How CPU Caches Work

- 18 mins

A Friendly Tour of CPU Caches

This post is a tour of how CPU caches actually work, using a simple real‑world picture: a busy office with desks, cabinets, and a big archive room.


What we’ll cover

Here’s the path we’ll walk:

  1. Cache overview
  2. Data layout and cache friendliness
  3. Locality of reference
  4. Cache lines
  5. Sets, ways, and tags
  6. Replacement policies
  7. Cache writes and consistency
  8. Write-through vs write-back
  9. Write-allocate vs no-write-allocate
  10. Cache hierarchy (L1, L2, L3)
  11. SRAM vs DRAM
  12. Summary

Along the way we’ll sprinkle Tiny explainers to keep the tone light.


1. Cache overview

Imagine you work in a busy office.

The closer something is to you:

In the CPU, the picture looks like this:

Cache hierarchy

The CPU always tries to use data from the closest place first. If it can’t find it there, it walks further away:

L1 → L2 → L3 → RAM

Every time it has to “walk to the archive room” your program slows down a bit.
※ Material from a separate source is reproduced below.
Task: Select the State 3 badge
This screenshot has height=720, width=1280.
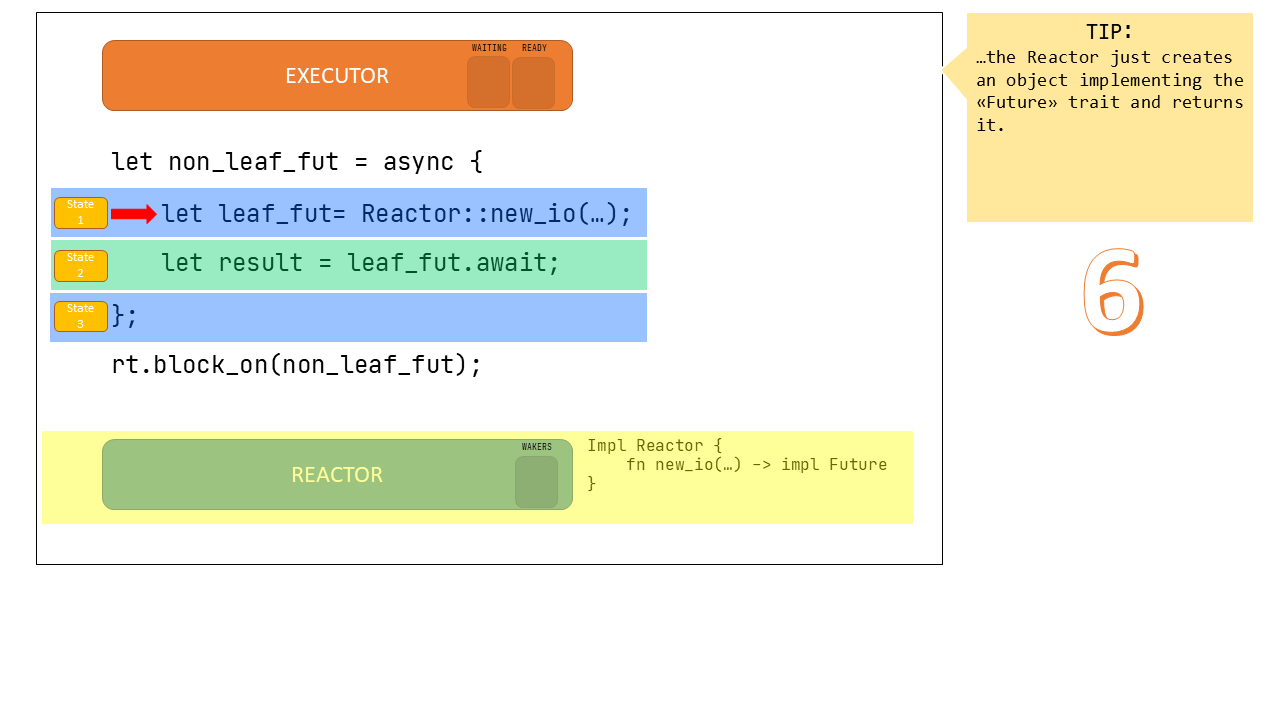Action: click(81, 316)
Caches exist so that doesn’t happen too often.

Tiny explainer - CPU core
A core is like one worker inside your computer’s “office” A CPU with 8 cores has 8 workers. Each core usually has its own small caches, but they share main memory.

2. Data layout and cache friendliness

Let’s say you manage files for 1,000 customers. For each customer you have:

You can organize your desk in two ways.

Option A - One big folder per customer (object-oriented)
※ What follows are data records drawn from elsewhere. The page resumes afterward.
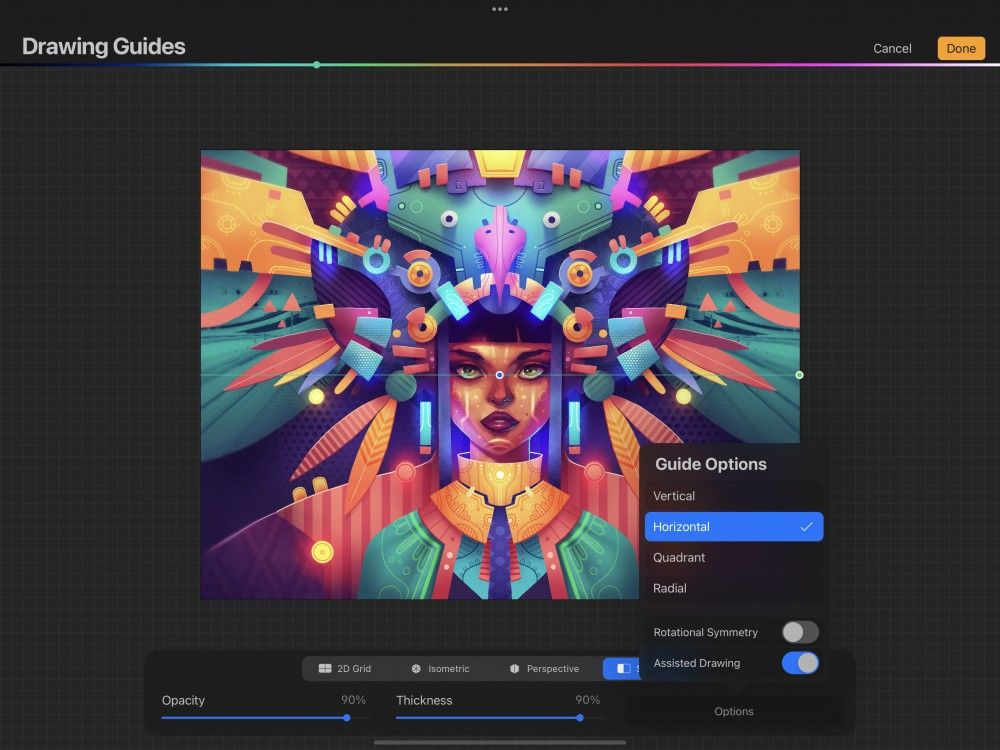Screen dimensions: 1000x750
Task: Choose Radial from Guide Options
Action: pos(733,588)
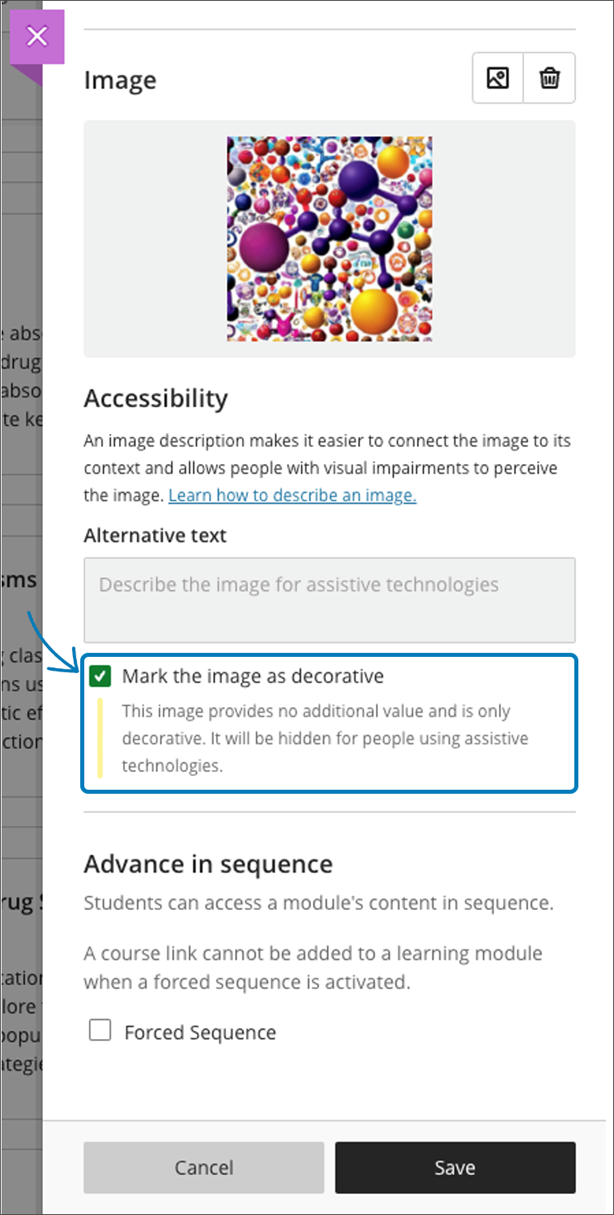Click the 'Alternative text' field label
Image resolution: width=614 pixels, height=1215 pixels.
coord(155,536)
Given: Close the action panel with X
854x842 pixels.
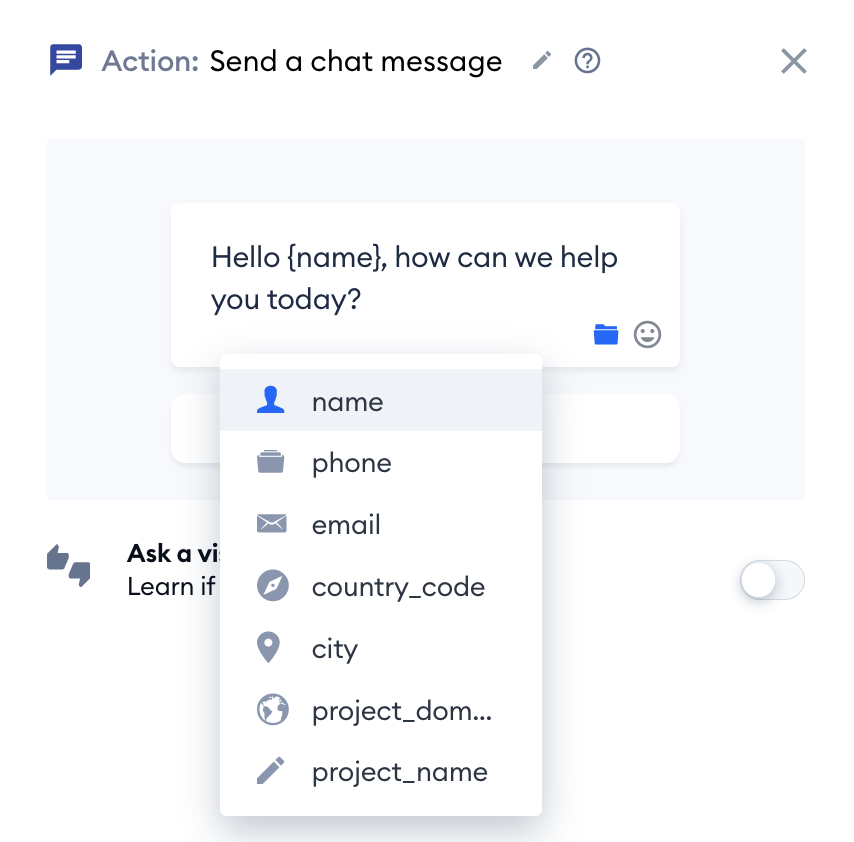Looking at the screenshot, I should click(x=794, y=60).
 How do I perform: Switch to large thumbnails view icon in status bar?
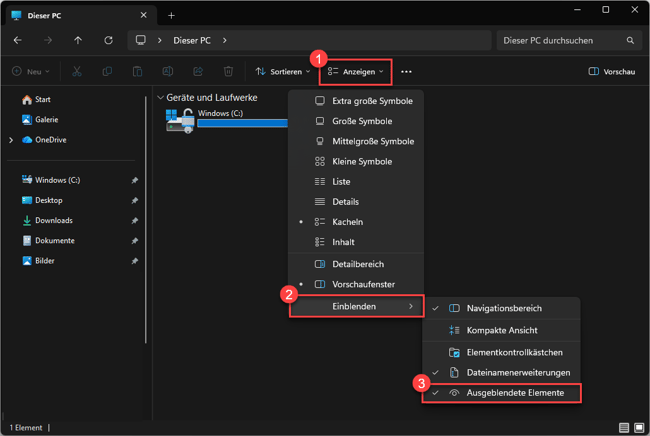(x=639, y=428)
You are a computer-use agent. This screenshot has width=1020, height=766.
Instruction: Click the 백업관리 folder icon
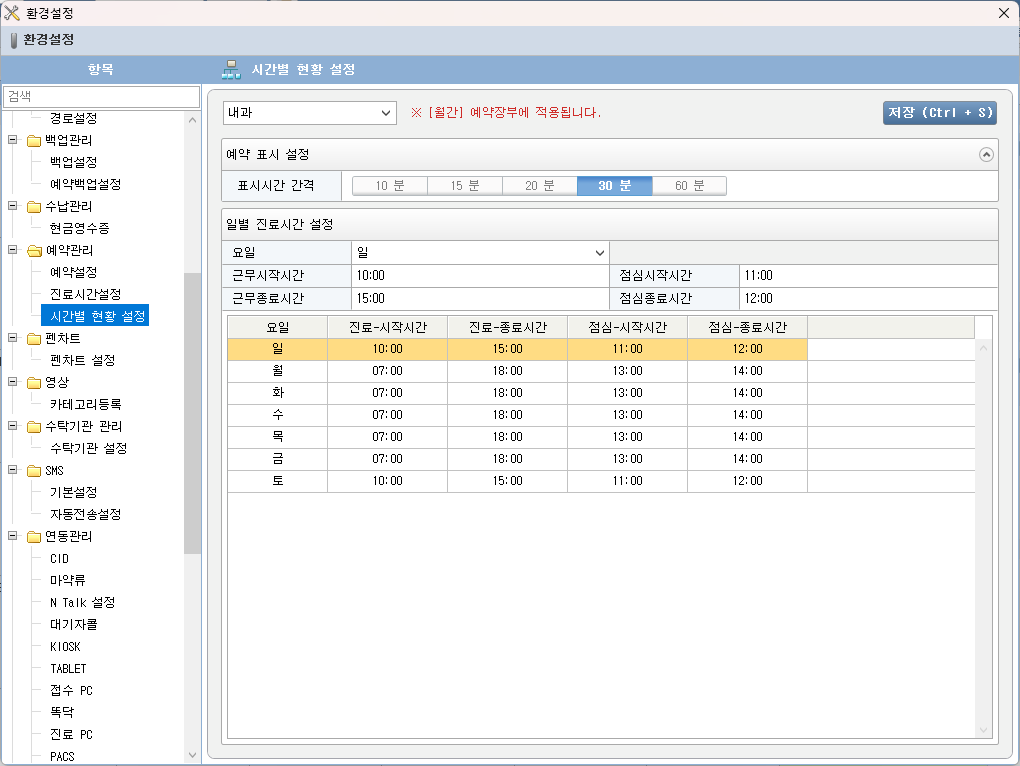(x=34, y=141)
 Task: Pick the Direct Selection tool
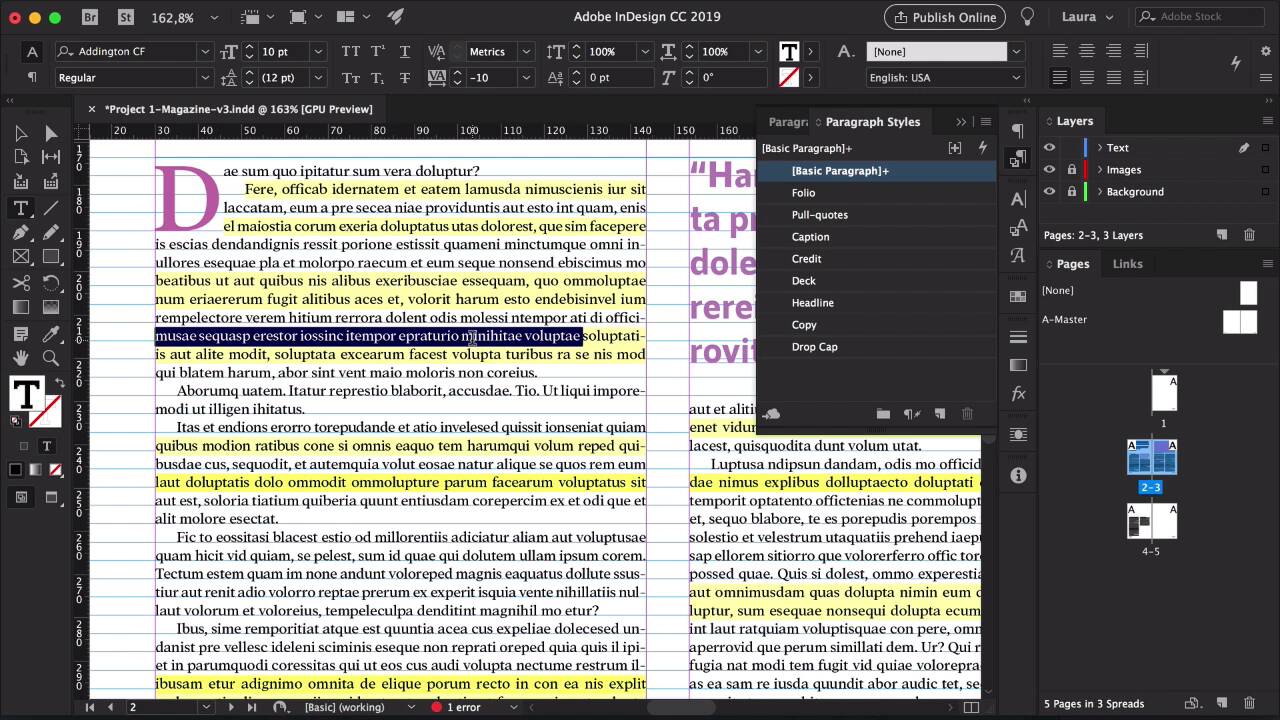pos(51,133)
You keep a big folder per customer.

Cache Object Oriented

Now your manager walks over and says: “Update the billing info for all customers.”

You now:

If your desk is crowded, some of these folders are:

You end up constantly pulling a folder from somewhere, opening it, flipping pages, updating, putting it back. Stop‑start, lots of jumping around.
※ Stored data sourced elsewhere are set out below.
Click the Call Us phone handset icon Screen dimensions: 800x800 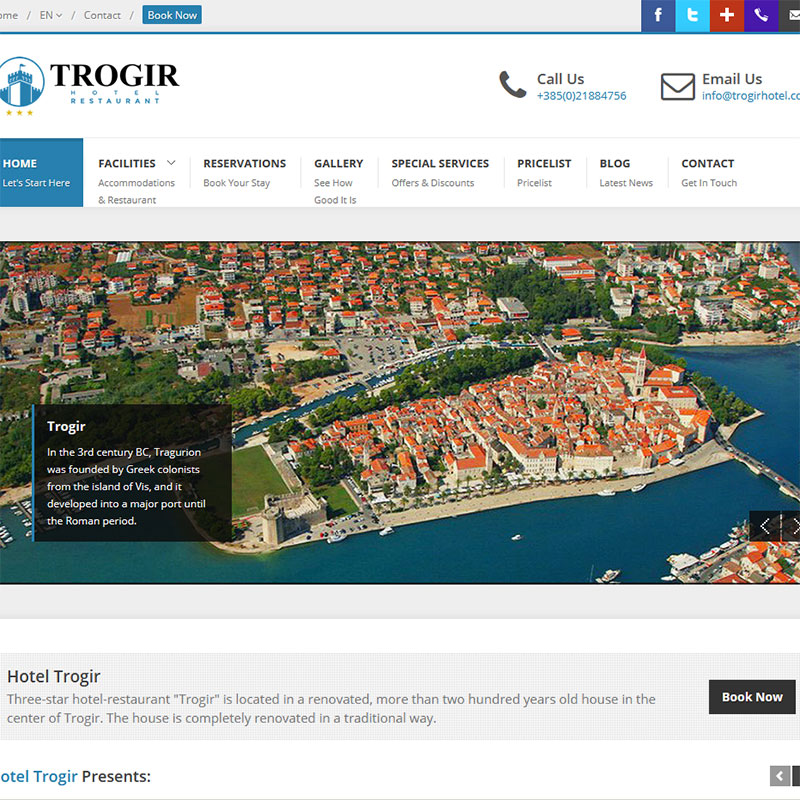513,86
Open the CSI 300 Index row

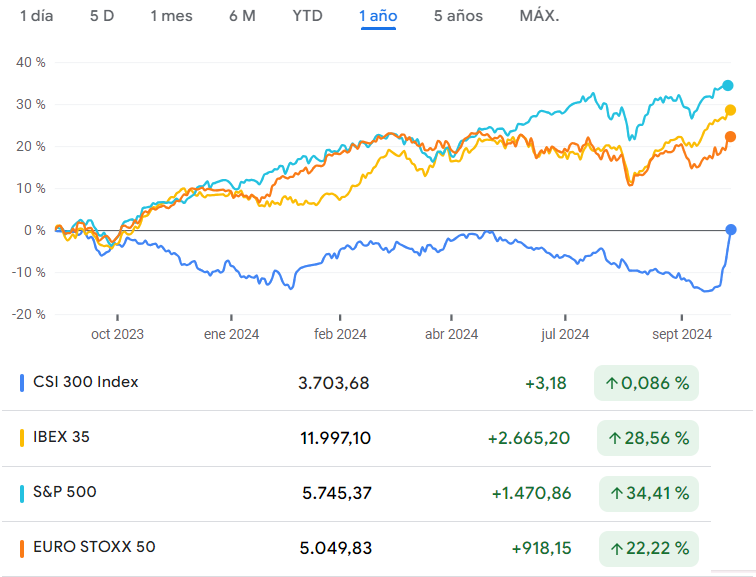[86, 382]
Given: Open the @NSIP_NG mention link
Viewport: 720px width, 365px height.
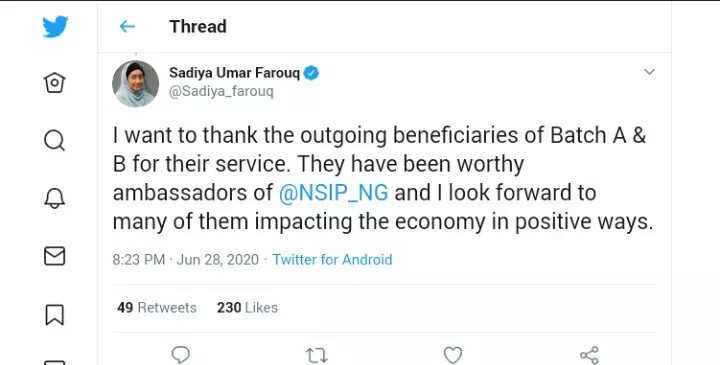Looking at the screenshot, I should pos(333,192).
This is similar to a object‑oriented memory layout: each “object” (customer) contains all fields (contact, billing, orders) inside it, and those objects end up scattered across RAM. When the CPU wants “billing for all customers”, it keeps jumping to different places in memory.

Option B - Group by type (data-oriented)

Instead, you could make three stacks:

Cache Data Oriented

Now when your manager says:

“Update the billing info for all customers.”

You:

This is data‑oriented design. It lines up similar data in memory so the CPU can walk through it in order.

Tiny explainer - “data-oriented” vs “object-oriented”
Object-oriented: “all things for this one customer live together” but different customers may be scattered.
Data-oriented: “all billing sheets live together, all contacts live together” so operations that touch one kind of data can run in smooth loops.

3. Locality of reference

Caches rely on a simple observation about most programs: when the CPU uses a piece of data once, it will likely touch it again soon and will likely touch nearby data as well.

There are two names for this:

Temporal locality is about time: recently used → likely to be used again. Spatial locality is about location: used something at address X → likely to use X+1, X+2, X+3 soon.

Your desk stack reflects temporal locality: you keep recent folders near you. Your billing stack reflects spatial locality: items that will be processed together are next to each other.

Caches lean on both ideas.

4. Cache lines

The CPU doesn’t fetch one byte at a time from memory. That would be far too slow. Instead it fetches fixed‑size chunks called cache lines.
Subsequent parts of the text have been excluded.